The anxiety of finally moving after weeks of preparing had given way to the anxiety of simply driving into common places with other people. ... Each truck stop experience was worryingly similar: Paper signs, sometimes handwritten, urging customers to wait until there were fewer than 10 people in a store and to mind the taped X's or lines marking six-foot spaces. Most customers didn't listen.

While many stayed behind their taped boundaries, I could count on one hand the number of people we saw wearing masks, despite the CDC recommendation just a day before. Almost no one was wearing gloves, including employees handling money. ...

As we drove into Detroit, the city was nothing like what we had seen just a few months prior. Becca and I had flown up for my interview and stayed the weekend to explore a new city. It was vibrant and bustling. We would tell our friends there was a magnetic energy that was hard to deny when many gave us cockeyed looks at the mention of Detroit.

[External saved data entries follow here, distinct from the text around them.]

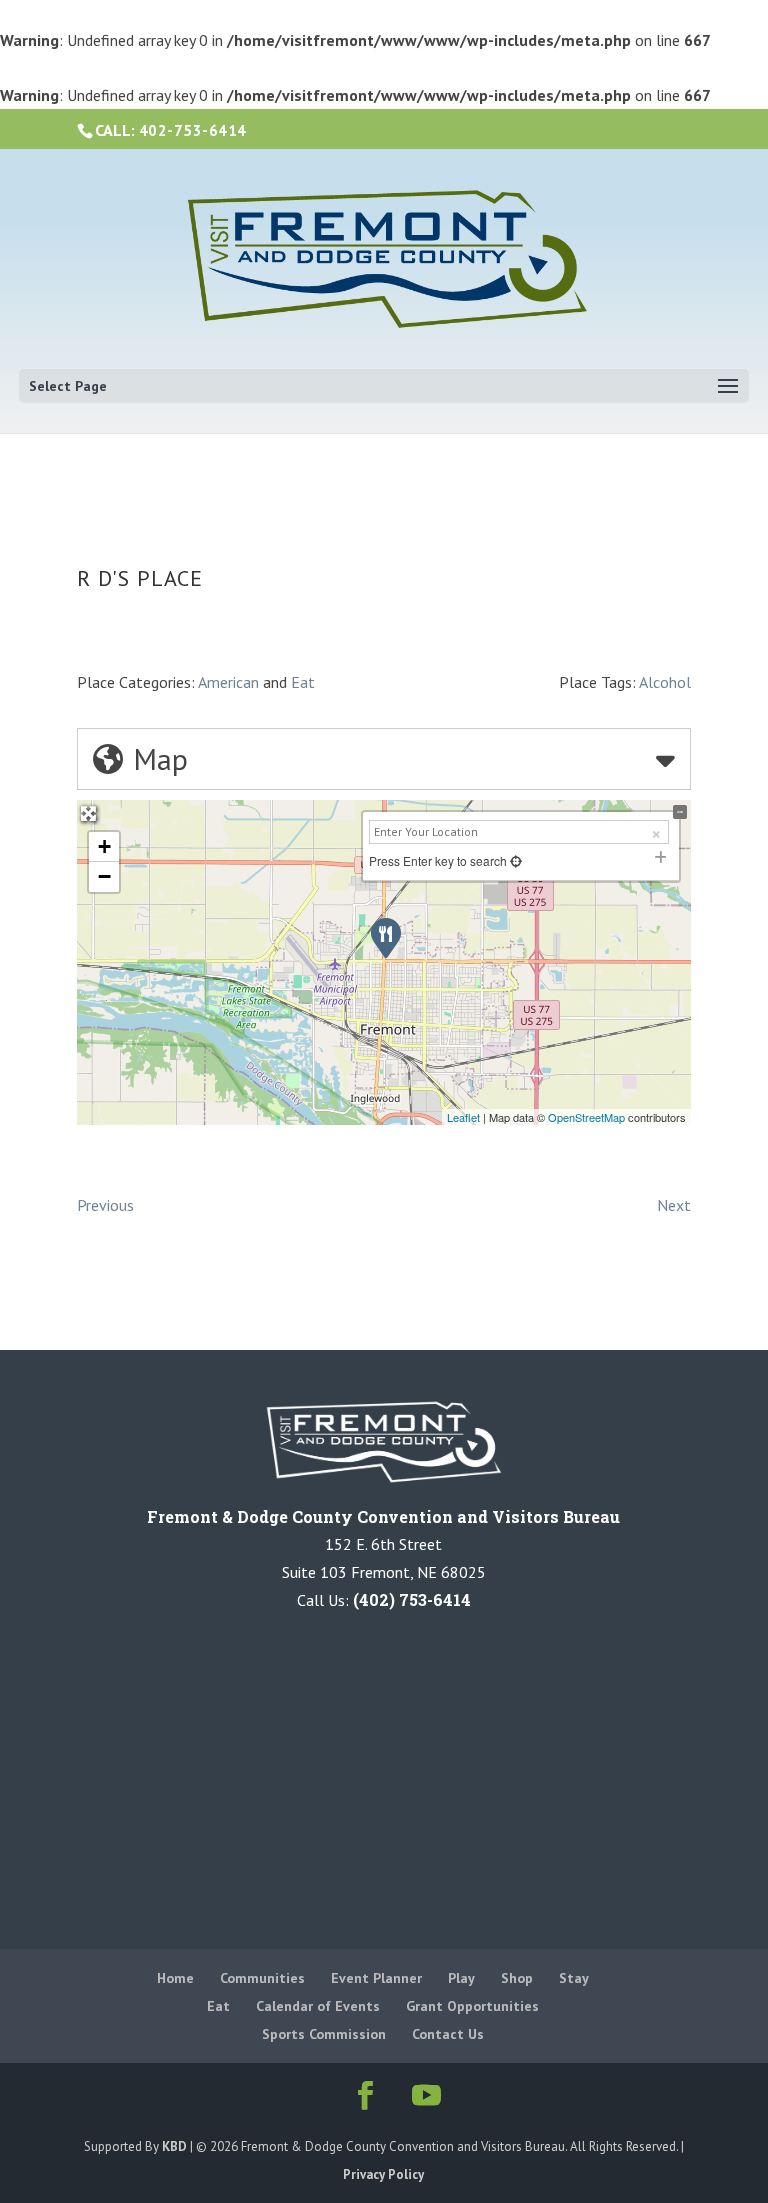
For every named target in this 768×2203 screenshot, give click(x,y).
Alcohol (665, 682)
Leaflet (463, 1117)
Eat (303, 682)
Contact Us (448, 2034)
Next (674, 1205)
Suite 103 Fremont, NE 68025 (384, 1572)
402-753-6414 (193, 130)
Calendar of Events (318, 2006)
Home (175, 1978)
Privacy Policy (383, 2174)
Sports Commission (324, 2034)
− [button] (104, 876)
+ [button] (104, 846)
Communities (262, 1978)
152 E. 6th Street (383, 1544)
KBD (174, 2146)
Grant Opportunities (472, 2006)
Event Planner (376, 1978)
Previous (105, 1205)
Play (461, 1978)
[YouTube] (422, 2096)
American (228, 682)
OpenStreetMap (586, 1117)
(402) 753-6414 (412, 1599)
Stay (574, 1978)
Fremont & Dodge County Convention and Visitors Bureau (383, 1516)
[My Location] (514, 860)
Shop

But when we made it to our downtown apartment, we found the city had changed. The energy was still there but it was an undercurrent, not a live wire. The streets and parks were empty. None of the lights in the restaurants, bars and shops we had been so eager to become customers of were lit. ...

Still, we were grateful. We were healthy. Our loved ones were safe. Our biggest problem was finding out the movers would be days later than we expected, which right now is nothing compared to the new normal inside emergency rooms, ICUs and obituary pages.